There are a set of (hopelessly optimistic?) assumptions underpinning the toolkit.

We assume that most people who come to a meeting, or sign up to a newsletter, are genuinely interested in being “part” of the group’s effort to make the world a better place.

(Yes, they overestimate their availability, their skills, their interest. After all, we’re all human, full of mysteries-to-ourselves, contradictions, inconsistencies.)

We assume that most social movement organisations genuinely do want to have new people come in, stick around, contribute to the group’s.

(Yes, there are some that have decayed or actually-never-became-functional, that act as petty fiefdoms and friendship networks/cliques. These awful organisations, not really interested in developing new capacities and connections, but in maintaining a petty status quo, do exist. But they are not/need not be the majority.

We assume – on the basis of decades of observation and participation – that many groups lack the absorptive capacity to keep the new people they attract for any length of time. They lack the skills of project management, mentorship, of enabling legitimate peripheral participation.

We assume that among the reasons so many groups go up like a rocket and down like a stick are the following

  • a lack of any achievable short-medium term goals and a ‘theory of change’/mechanism to get there
  • a lack of ability to have strategic discussions about what the skills, knowledge and relationships needed to achieve those goals are
  • a lack of ability to conduct an audit of what the group currently has
  • a lack of ability to create a viable plan for closing absolute gaps and single points of failure, meaning a group is unable to become “resilient” (awful bloody word. Trojan horse for neoliberalism).

The Toolkit is, in part, a way of making it easier for groups (and to a much lesser extent individuals(1)) to cope with these lacks, to overcome them.
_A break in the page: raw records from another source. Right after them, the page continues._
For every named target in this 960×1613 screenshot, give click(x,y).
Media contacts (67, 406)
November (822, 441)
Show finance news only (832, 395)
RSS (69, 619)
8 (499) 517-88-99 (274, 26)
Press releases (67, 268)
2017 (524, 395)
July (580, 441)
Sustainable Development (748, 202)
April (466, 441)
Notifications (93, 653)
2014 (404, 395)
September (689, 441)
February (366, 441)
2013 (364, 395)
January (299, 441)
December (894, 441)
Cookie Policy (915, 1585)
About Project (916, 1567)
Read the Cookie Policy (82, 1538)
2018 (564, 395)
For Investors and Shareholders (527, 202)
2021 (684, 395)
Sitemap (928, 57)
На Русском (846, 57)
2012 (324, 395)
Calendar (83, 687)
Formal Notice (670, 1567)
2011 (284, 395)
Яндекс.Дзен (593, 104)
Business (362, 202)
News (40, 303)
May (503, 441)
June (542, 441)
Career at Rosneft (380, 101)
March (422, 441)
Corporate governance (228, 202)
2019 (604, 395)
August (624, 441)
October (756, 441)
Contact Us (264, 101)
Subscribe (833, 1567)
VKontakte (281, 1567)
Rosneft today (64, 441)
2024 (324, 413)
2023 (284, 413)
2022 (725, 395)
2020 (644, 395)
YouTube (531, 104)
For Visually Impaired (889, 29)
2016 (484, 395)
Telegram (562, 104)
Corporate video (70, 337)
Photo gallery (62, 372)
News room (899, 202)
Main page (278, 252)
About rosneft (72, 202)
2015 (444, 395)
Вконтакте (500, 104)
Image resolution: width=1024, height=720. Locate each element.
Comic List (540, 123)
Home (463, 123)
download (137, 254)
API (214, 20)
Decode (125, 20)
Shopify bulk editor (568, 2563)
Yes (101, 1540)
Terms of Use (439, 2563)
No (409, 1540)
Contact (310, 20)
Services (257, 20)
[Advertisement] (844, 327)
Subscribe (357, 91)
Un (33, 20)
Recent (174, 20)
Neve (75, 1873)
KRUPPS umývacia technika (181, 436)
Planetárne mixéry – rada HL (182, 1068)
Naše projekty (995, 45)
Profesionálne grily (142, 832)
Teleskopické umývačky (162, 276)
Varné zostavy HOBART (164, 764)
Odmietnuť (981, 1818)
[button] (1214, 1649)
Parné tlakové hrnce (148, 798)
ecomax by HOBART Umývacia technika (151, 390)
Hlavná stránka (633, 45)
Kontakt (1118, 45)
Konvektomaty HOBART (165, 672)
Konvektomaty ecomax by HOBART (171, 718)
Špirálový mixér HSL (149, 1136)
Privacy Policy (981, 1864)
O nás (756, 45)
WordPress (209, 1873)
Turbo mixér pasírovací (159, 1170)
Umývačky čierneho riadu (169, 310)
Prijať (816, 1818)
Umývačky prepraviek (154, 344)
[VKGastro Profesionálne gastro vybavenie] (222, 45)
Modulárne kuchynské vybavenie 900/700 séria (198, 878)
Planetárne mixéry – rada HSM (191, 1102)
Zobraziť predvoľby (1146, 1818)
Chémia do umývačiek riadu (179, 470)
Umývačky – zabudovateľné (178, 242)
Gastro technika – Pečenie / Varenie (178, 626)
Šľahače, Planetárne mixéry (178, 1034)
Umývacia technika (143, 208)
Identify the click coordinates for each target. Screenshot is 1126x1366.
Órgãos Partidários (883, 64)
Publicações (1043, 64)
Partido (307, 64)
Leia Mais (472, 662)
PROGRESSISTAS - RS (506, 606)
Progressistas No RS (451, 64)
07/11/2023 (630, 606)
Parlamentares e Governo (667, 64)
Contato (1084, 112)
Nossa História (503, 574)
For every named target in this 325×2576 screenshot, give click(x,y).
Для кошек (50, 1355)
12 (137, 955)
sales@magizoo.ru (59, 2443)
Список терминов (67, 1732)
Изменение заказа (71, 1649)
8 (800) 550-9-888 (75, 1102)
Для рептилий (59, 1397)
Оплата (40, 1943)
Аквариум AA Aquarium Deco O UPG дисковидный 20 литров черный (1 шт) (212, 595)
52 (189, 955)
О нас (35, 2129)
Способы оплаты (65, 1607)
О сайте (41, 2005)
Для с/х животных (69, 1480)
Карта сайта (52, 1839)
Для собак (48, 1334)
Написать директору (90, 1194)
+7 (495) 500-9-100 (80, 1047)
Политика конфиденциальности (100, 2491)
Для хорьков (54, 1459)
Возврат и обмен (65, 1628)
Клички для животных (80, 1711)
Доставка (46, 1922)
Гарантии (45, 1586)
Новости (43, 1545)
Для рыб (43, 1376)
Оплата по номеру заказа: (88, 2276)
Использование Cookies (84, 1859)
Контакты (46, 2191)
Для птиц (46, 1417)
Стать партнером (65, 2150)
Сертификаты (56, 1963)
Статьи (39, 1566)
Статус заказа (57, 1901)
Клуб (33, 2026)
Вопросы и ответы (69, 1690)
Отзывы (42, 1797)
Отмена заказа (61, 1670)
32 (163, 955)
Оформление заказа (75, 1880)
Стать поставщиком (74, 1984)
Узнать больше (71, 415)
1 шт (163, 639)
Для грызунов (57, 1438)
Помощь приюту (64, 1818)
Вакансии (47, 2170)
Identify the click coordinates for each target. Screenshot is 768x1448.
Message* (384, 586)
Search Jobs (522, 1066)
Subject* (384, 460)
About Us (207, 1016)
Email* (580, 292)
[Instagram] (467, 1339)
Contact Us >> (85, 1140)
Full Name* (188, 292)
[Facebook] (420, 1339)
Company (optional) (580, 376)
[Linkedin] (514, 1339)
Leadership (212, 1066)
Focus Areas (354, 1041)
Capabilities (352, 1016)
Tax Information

There are other reasons for failure – issues going away (the road does or doesn’t get built. The war does or doesn’t happen), co-optation, repression, key individuals (yuck) screwing up. The Toolkit can’t do much about issues going away, but for the rest, used in the right way, we assume it can make a contribution.

Footnote

(1) We do no believe that individuals are units of social change. Yes, there are brave, smart people, but we ain’t holding out for a hero, we don’t need another hero. What Noam said –

“The way things change is because lots of people are working all the time, and they’re working in their communities or their workplace or wherever they happen to be, and they’re building up the basis for popular movements.

In the history books, there’s a couple of leaders, you know, George Washington or Martin Luther King, or whatever, and I don’t want to say that those people are unimportant. Martin Luther King was certainly important, but he was not the Civil Rights Movement. Martin Luther King can appear in the history books ‘cause lots of people whose names you will never know, and whose names are all forgotten and who may have been killed and so on were working down in the South.”